Eigentlich ist es in einem Land, in dem Gerechtigkeit, Frieden und Freiheit herrscht, kaum vorstellbar. Da sind zwei Menschen, die sich lieben, die gar nicht so weit voneinander entfernt wohnen, die sich aber nicht begegnen und in die Arme schließen dürfen. Schuld sind die geschlossenen Grenzen zur Eindämmung der Corona-Pandemie. Eine Beziehung zwischen Menschen diesseits und jenseits der Schweizer Grenze ist derzeit zum Stillstand verurteilt.
Zwei Bonndorferinnen, deren Partner in der Schweiz leben, erzählen im Gespräch, was diese erzwungene Trennung mit ihnen macht und wie sie damit umgehen. Seit zehn Monaten sind Jana Maier (Name geändert) aus Bonndorf und Yavuz (30) aus der Schweiz ein Paar. „Wir haben uns über das Internet kennengelernt“, erzählt Jana und ergänzt, dass für sie beide die Entfernung zwischen Bonndorf und dem Raum Schaffhausen kein Problem dargestellt hatte.
So viel Zeit wie möglich haben die Beiden miteinander verbracht und jetzt – jetzt steht die Landesgrenze unüberwindlich zwischen ihnen. Die Stimmung ist dementsprechend trübe bis traurig, oder wie Yavuz die Sache am Telefon beschreibt: „Mir geht es ehrlich gesagt sch.... Es ist eine blöde Situation, die wohl niemand so erwartet hätte.“
Kontakt halten die Beiden nun halt per Telefon, es wird geskypt und man greift auf WhatsApp-Telefonate zurück. Es sei schon toll, dass man mit den digitalen Technologien viele Möglichkeiten hat und sich dabei auch sehen kann, versucht Jana sich zu trösten. Ablenkung suchen die Zwei beim Spazieren gehen, mit Sport oder durch Kochen. Ein weiteres Phänomen, das beiden auffällt, ist: „Man putzt mehr und auch das Lesen hat wieder einen höheren Stellenwert.“ Hilfreich in der jetzigen Situation ist für die Beiden, dass sie beruflich noch voll eingespannt sind. Die Arbeit lenkt ab.

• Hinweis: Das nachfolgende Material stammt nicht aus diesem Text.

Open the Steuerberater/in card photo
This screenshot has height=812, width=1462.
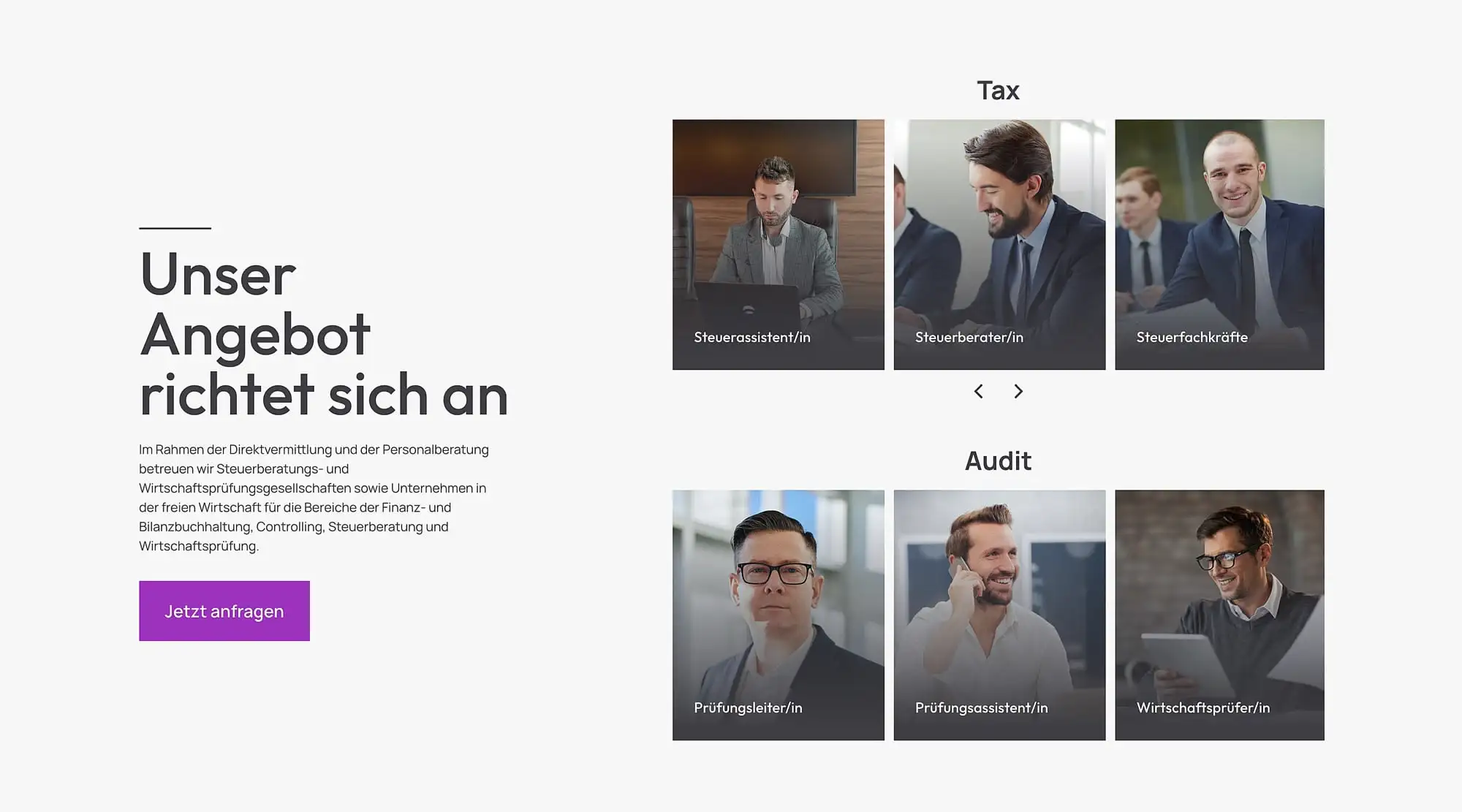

Es bleibt vorerst beim Träumen
Natürlich hoffen Jana und Yavuz, dass das Getrenntsein bald ein Ende hat und dementsprechend verfolgen sie die Entwicklung in Sachen Corona-Regelungen täglich mit Spannung und auch Hoffnung. Seit 15. März haben sie sich nicht mehr gesehen.
Jana erzählt: „Da war ich bei Yavuz in der Schweiz und habe dann in den Nachrichten gehört, dass die Grenzen dichtgemacht werden am nächsten Morgen. Meine Mutter hat mir extra noch geschrieben, dass ich vor acht Uhr über die Grenze fahren soll. Das hab ich gemacht. Seither warten wir auf ein Wiedersehen.“
Haben sie schon mal dran gedacht, sich heimlich an der grünen Grenze zu treffen? Natürlich träume man davon, sich endlich wieder in die Arme schließen zu können, sagt dazu die 30-jährige Bonndorferin. Beim Träumen bleibt es aber auch.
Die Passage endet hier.